:: DATA UNDER STUDY ::
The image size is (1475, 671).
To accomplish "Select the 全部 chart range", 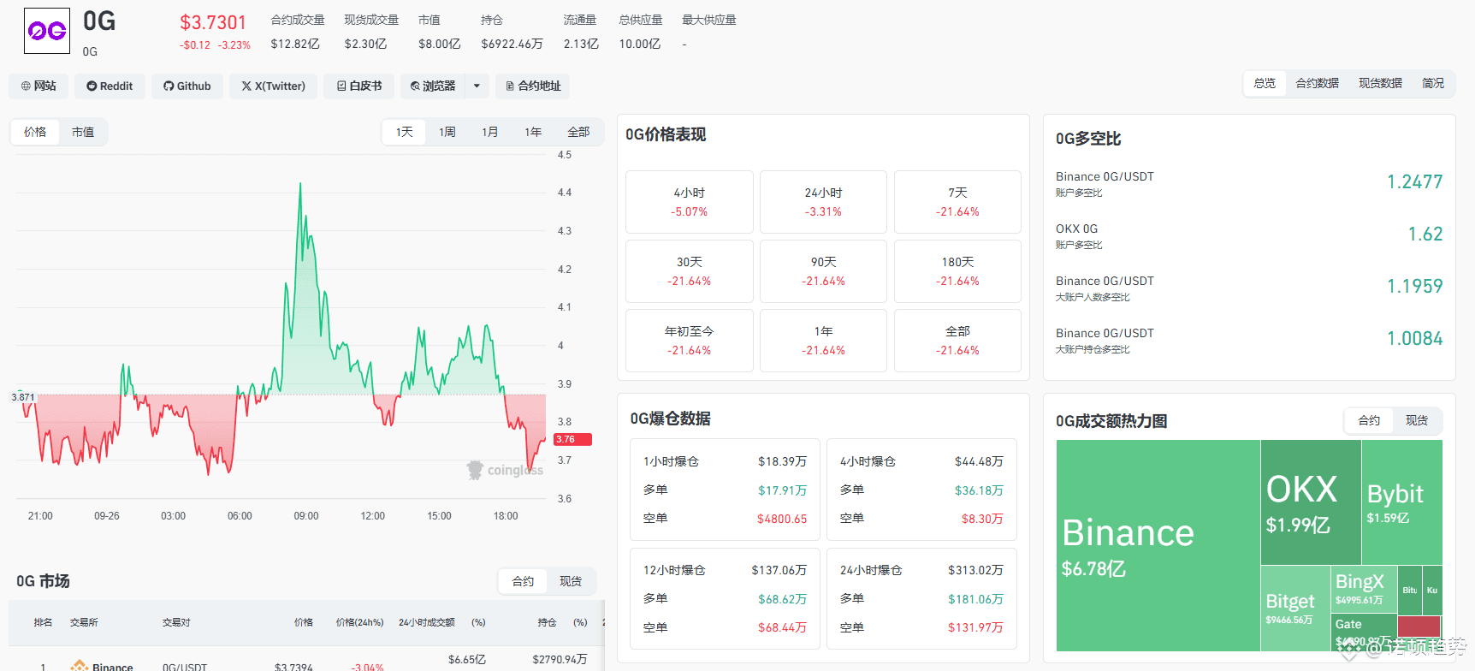I will coord(578,132).
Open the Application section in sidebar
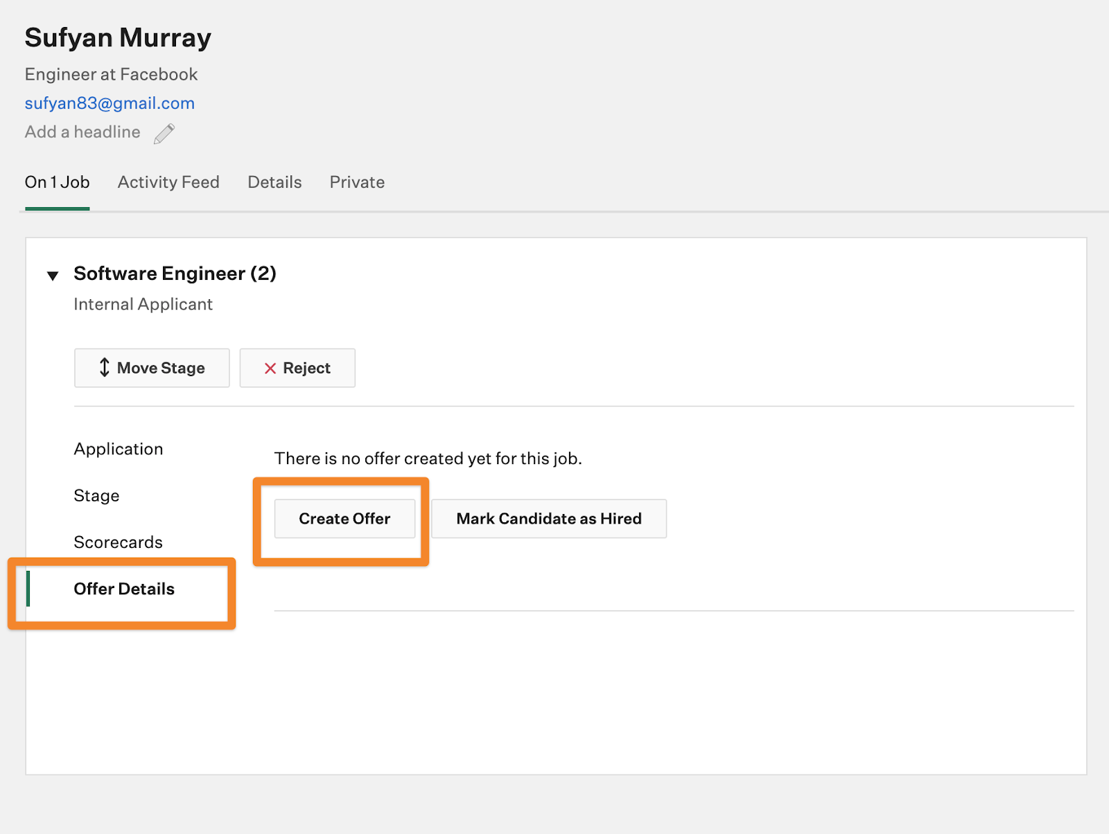 click(x=119, y=449)
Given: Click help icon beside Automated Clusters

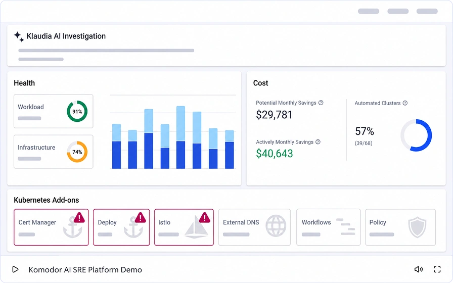Looking at the screenshot, I should [405, 103].
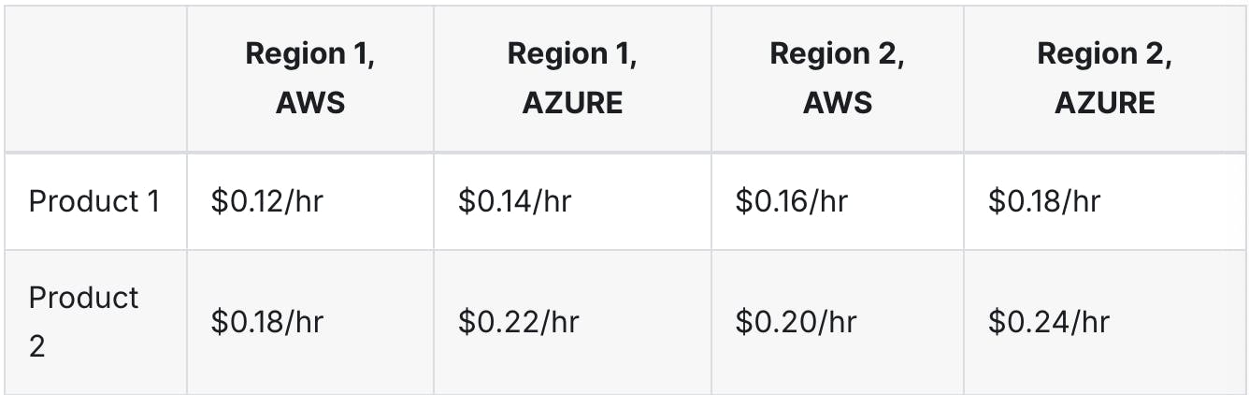Viewport: 1249px width, 395px height.
Task: Click the digit 2 below the word Product
Action: pyautogui.click(x=37, y=347)
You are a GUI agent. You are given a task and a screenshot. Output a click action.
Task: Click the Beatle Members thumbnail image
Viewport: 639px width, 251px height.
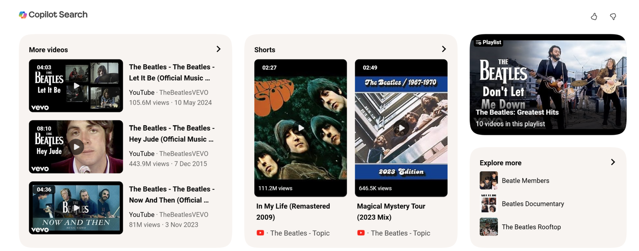coord(488,181)
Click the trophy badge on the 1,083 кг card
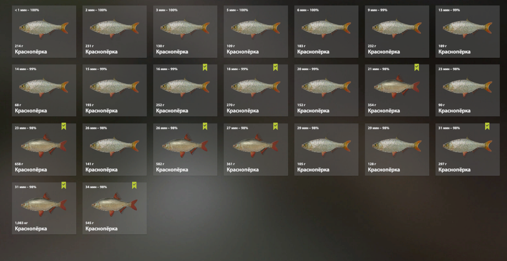 (64, 185)
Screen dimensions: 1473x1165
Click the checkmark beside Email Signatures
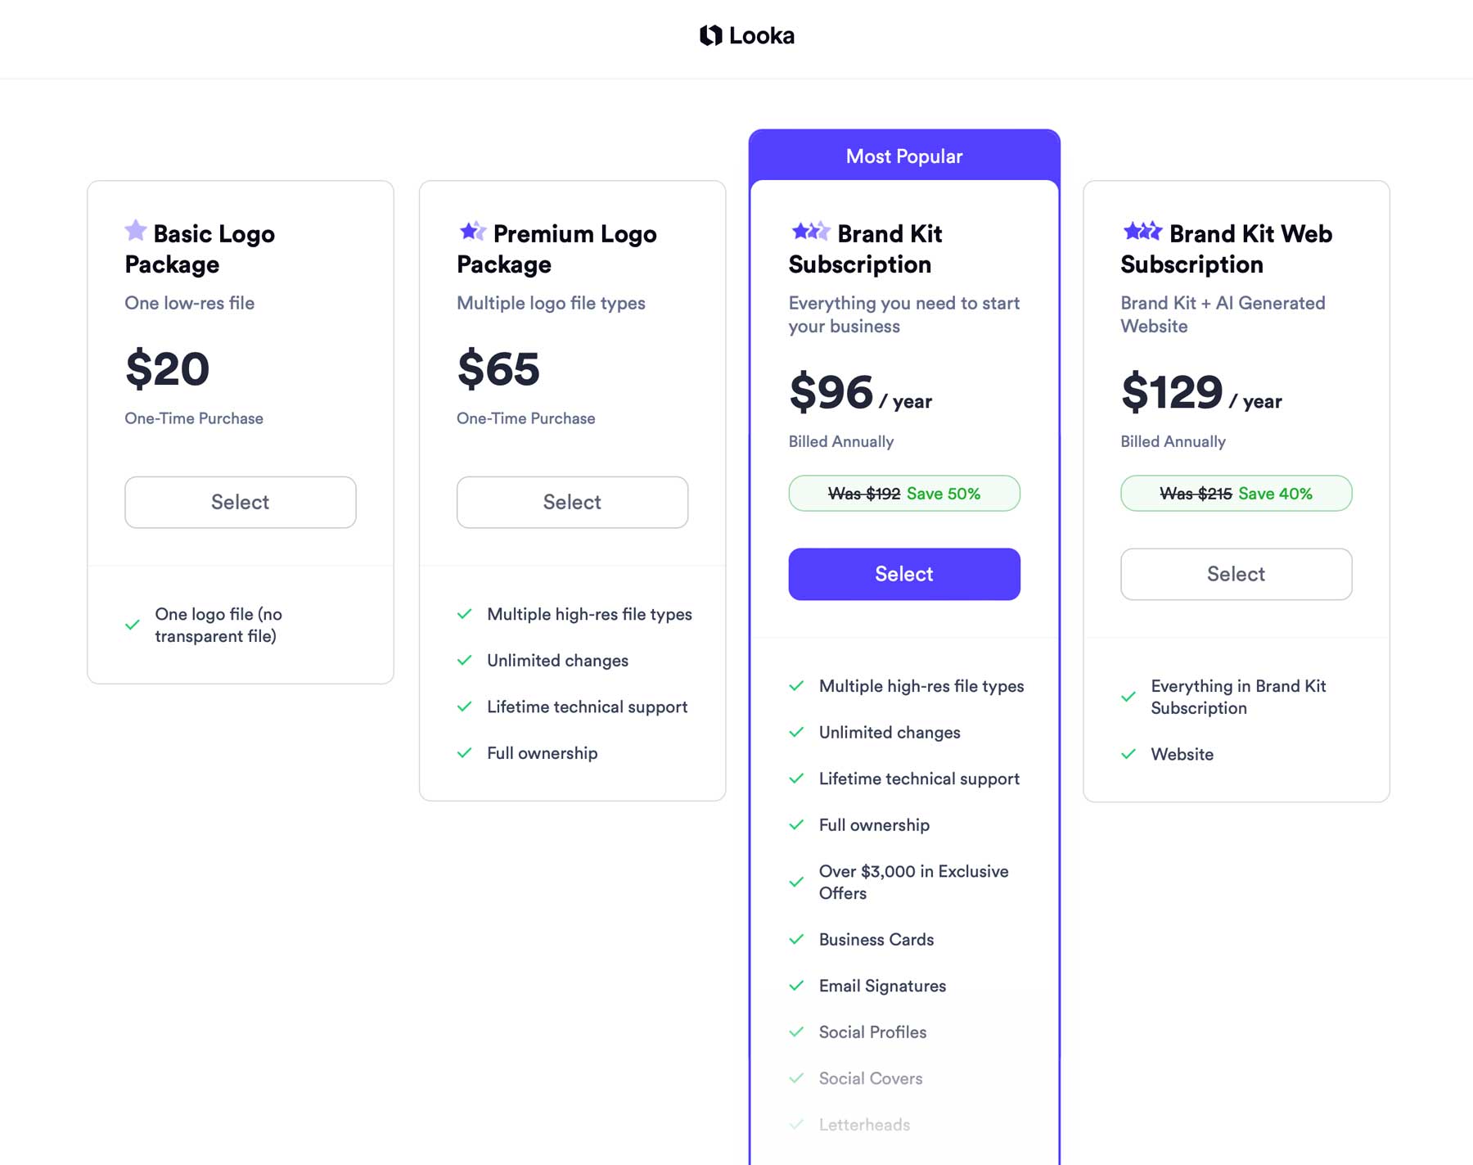tap(797, 986)
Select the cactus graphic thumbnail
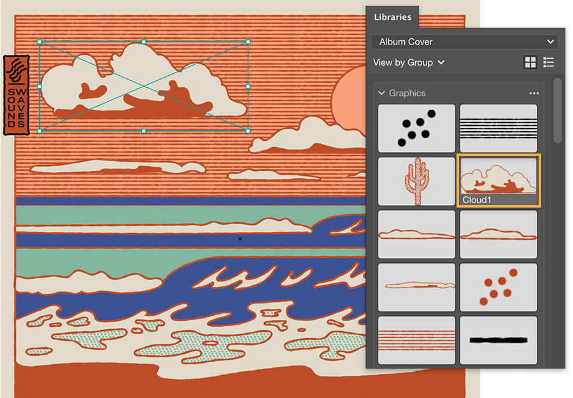 click(x=416, y=181)
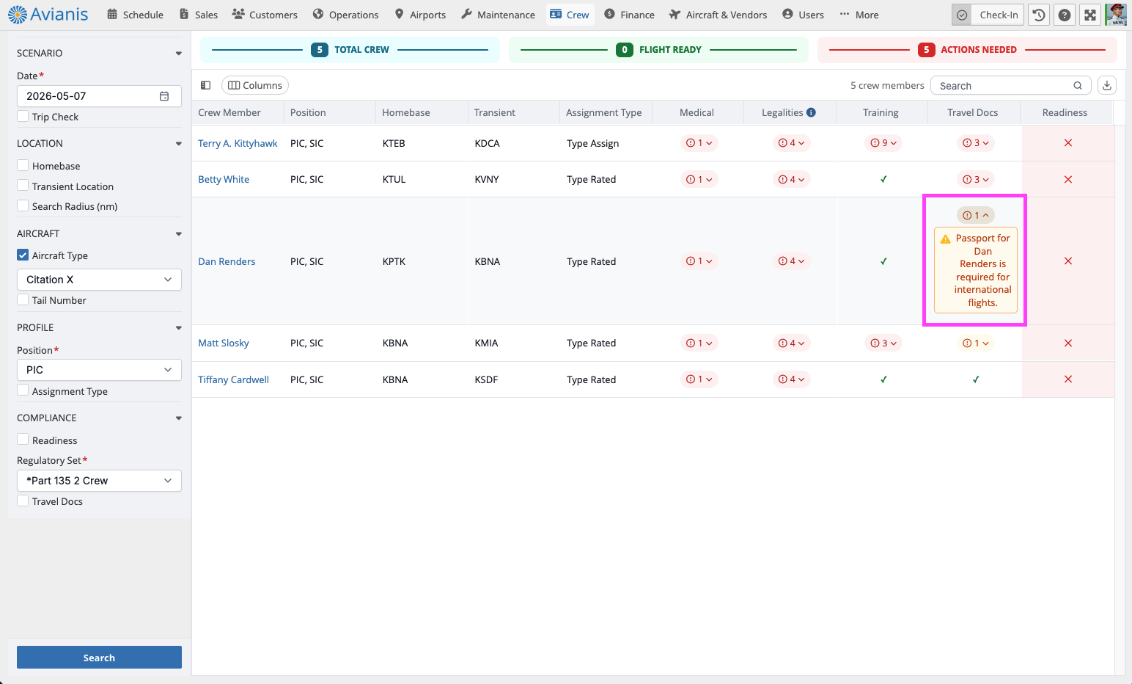The height and width of the screenshot is (684, 1132).
Task: Toggle fullscreen expand icon in top bar
Action: tap(1090, 15)
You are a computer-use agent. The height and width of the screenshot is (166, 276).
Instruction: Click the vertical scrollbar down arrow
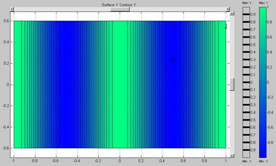pyautogui.click(x=232, y=156)
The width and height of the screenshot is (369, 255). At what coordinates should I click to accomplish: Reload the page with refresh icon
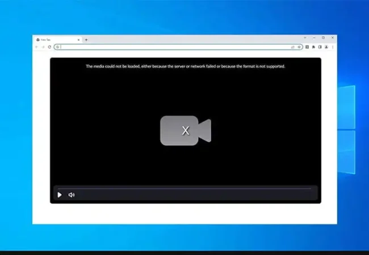coord(49,47)
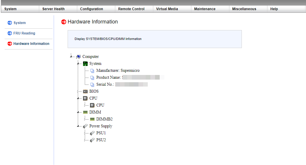306x165 pixels.
Task: Select the Manufacturer: Supermicro tree entry
Action: click(x=118, y=71)
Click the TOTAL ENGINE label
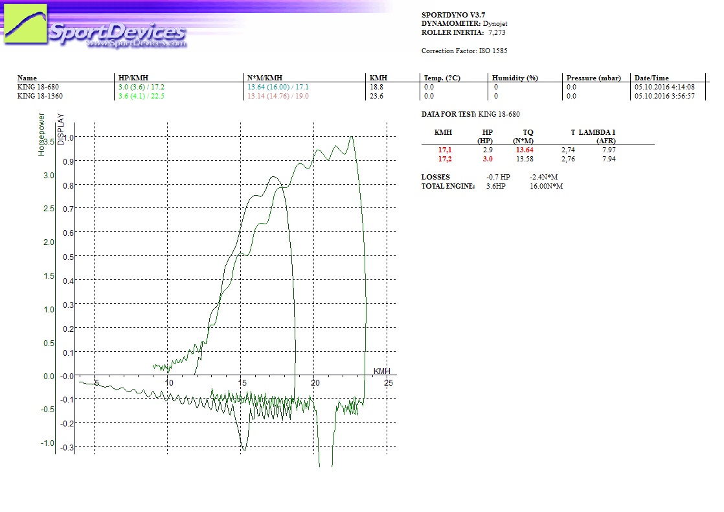Screen dimensions: 724x512 point(447,186)
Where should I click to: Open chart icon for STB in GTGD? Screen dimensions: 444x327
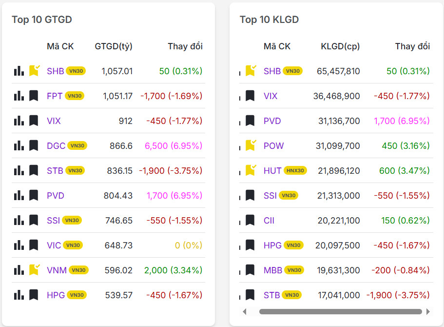pyautogui.click(x=19, y=170)
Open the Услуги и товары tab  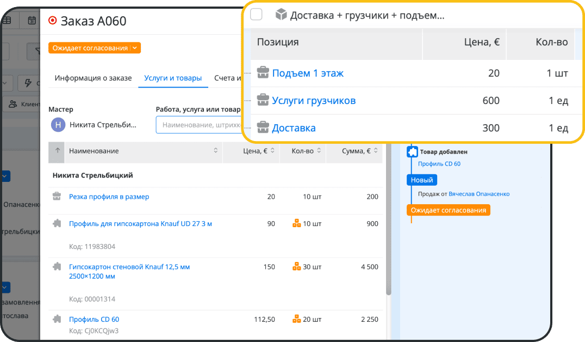point(173,77)
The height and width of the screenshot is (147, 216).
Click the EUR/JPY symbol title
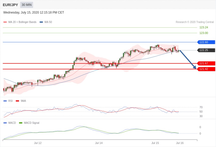point(10,5)
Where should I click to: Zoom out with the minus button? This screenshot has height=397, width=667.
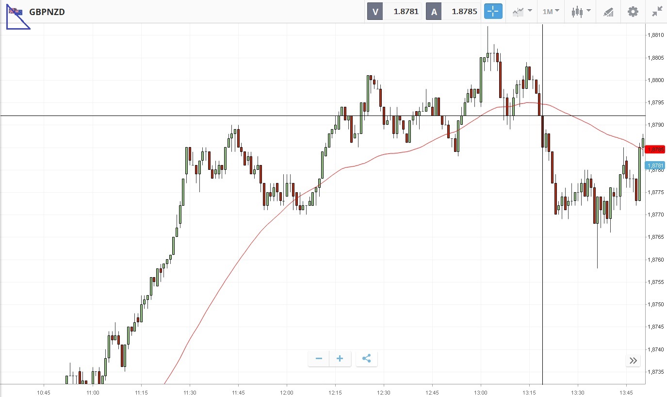319,359
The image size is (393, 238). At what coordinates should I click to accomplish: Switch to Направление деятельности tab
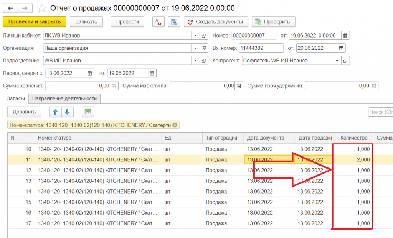click(x=65, y=98)
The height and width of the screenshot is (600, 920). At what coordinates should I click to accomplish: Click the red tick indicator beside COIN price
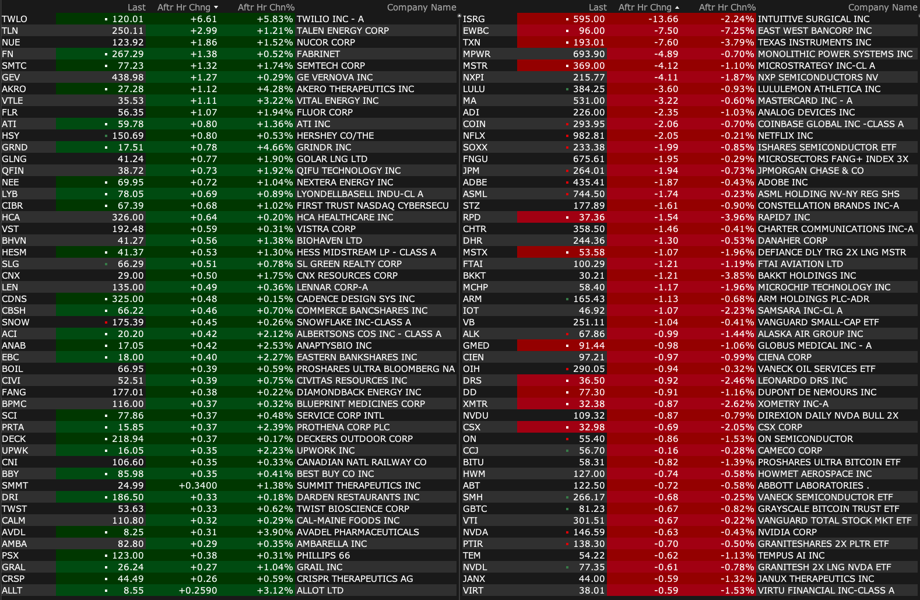pos(567,124)
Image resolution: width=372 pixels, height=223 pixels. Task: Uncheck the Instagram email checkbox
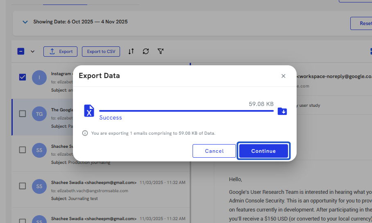(23, 77)
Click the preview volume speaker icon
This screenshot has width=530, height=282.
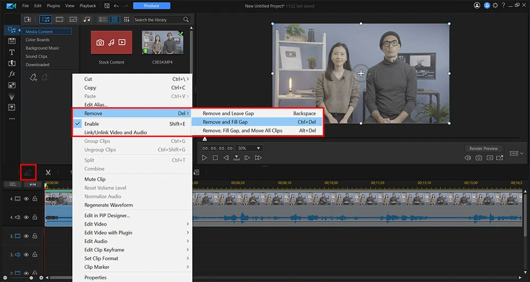click(468, 158)
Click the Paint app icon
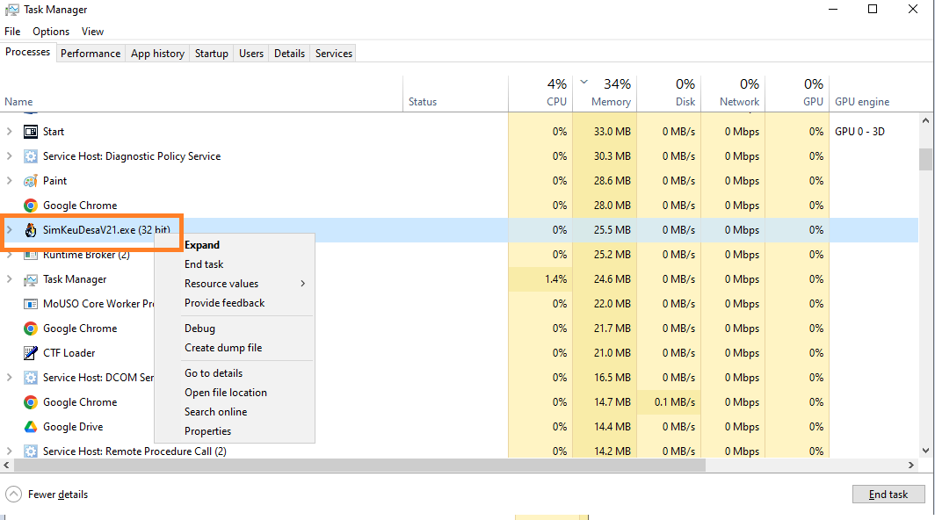The image size is (935, 520). click(30, 181)
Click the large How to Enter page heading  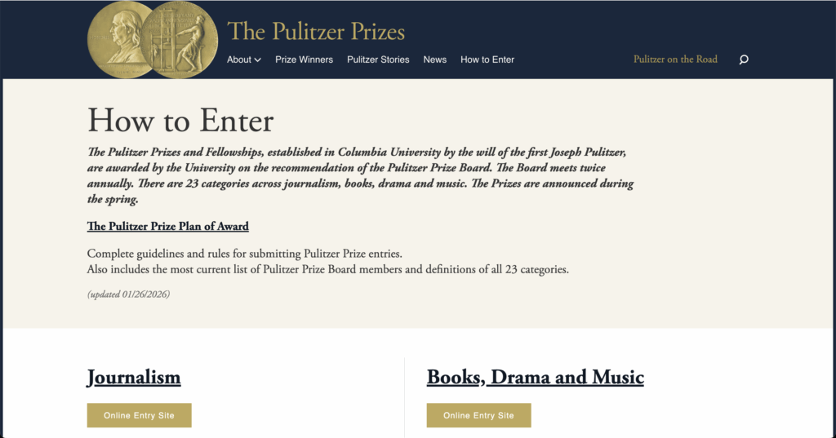tap(180, 121)
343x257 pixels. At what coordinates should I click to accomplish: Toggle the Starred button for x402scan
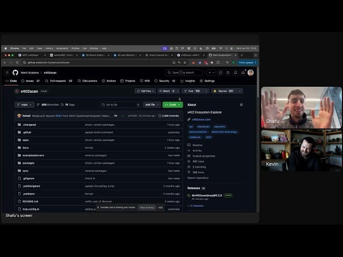click(224, 91)
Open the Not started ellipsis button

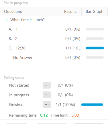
:::
• **WHAT IS BEING ASKED**
Only the lines from the one containing "343x257 pixels. At" through the end of the data above are to be output, exactly and without pictures.

• **TASK ANSWER**
343x257 pixels. At what coordinates should I click to accomplish: Toggle the Starred button for x402scan
click(224, 91)
Open the Not started ellipsis button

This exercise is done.